[Start of section]

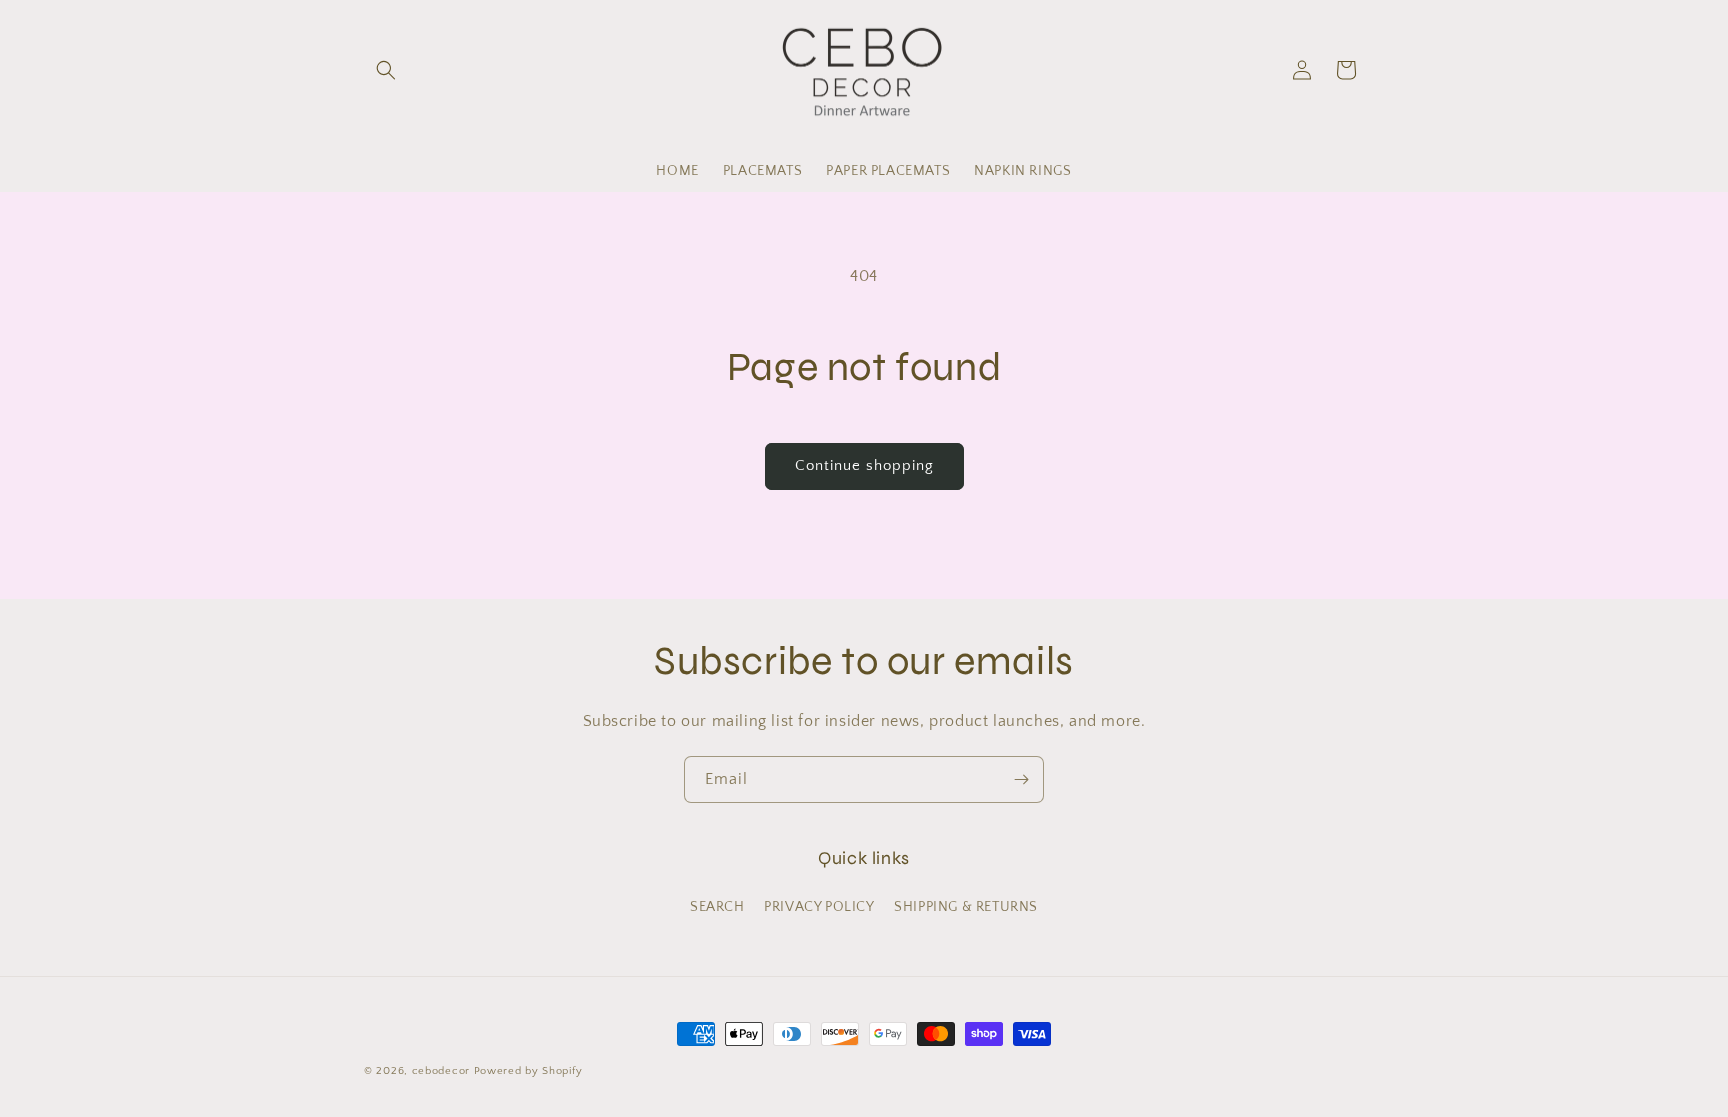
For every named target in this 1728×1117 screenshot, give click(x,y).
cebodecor (441, 1071)
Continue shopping (864, 465)
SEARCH (717, 907)
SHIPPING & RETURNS (966, 907)
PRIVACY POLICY (819, 907)
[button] (386, 70)
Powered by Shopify (528, 1071)
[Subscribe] (1021, 779)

[End of section]

- [Requirement]: What you return must be the lines from the line holding "Continue shopping (864, 465)" through the final line of the material, word for word, and nothing more.

- [The completed task]:
Continue shopping (864, 465)
SEARCH (717, 907)
SHIPPING & RETURNS (966, 907)
PRIVACY POLICY (819, 907)
[button] (386, 70)
Powered by Shopify (528, 1071)
[Subscribe] (1021, 779)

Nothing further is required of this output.